Skip to content
Land & New Construction

User Stats

371
Posts
284
Votes
John Blackman
  • Developer
  • Austin, TX
284
Votes |
371
Posts

Waste Water Woes

John Blackman
  • Developer
  • Austin, TX
Posted Dec 11 2014, 10:26

Hi everyone, I've got a new and interesting construction puzzle that I am trying to figure out.  I'm hoping that one of you experts out there might have some insight on this one as I have been staring at it too long.

I've got a project I am building that was fully permitted by the City.  However when we went to go get our sewer line hooked up (which is implied by the permit), it turns out that it goes through the southern half of my lot (subdivided) which is owner by another party.  We dug up the back half of the lot looking for it but haven't been able to find it.  Now I can dig new one, but I will need an easement from my neighbor to do this.  We've offered him some cash but he isn't cooperating at this point.

My other obvious option is a service extension request which will dig up the street and install a new sewer line just for my house.  This is about $30,000 and 3 months of time to do.  I want to avoid that if I can of course.

If I can go through the southern lot, it will cost me just a few grand and about 2-3 weeks to tap into the sewer line on the other side of the house to the south.

The city will reject any solution that crosses a lot line to my east or west.

Right now I am trying to offer more cash to the southern lot owner to get an easement to see if he can be motivated with some cash.  His main objection is keeping government entities off his property.  So I'm not sure what it going on, but he is very anti-state.

I'm also hiring a line locating service to see if they can find the old sewer line that I could not from digging a 40 foot long (entire length of the property) by 5 foot deep trench along the southern half of the lot.

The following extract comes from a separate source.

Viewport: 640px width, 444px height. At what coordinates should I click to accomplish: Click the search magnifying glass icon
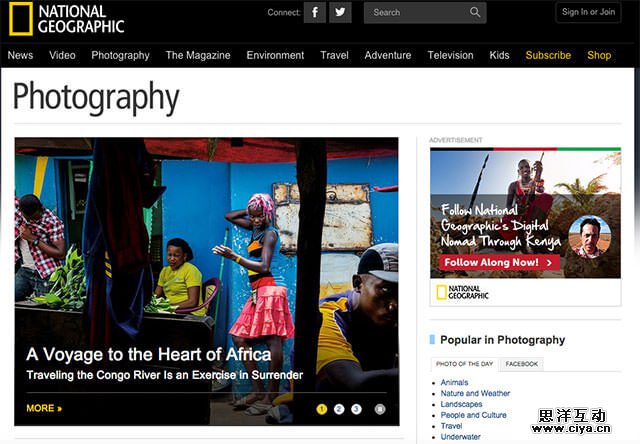tap(475, 13)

I can't do a septic tank or drainage field because it is too small of a lot (3700 sqft).

At this point I'm coming up with all sorts of crazy ideas like putting a pipe through the airspace of the southern lot.  (That's a joke, it would look horrible, but hell it might work with a pump)

Does anyone have experience motivating neighbors to grant easements?  My reaction here is to think paint point + incentive, but cash and a promise to use private contractors isn't getting me anywhere.

If I can find the old sewer line, it might just work, but we haven't found that yet.

Loading replies...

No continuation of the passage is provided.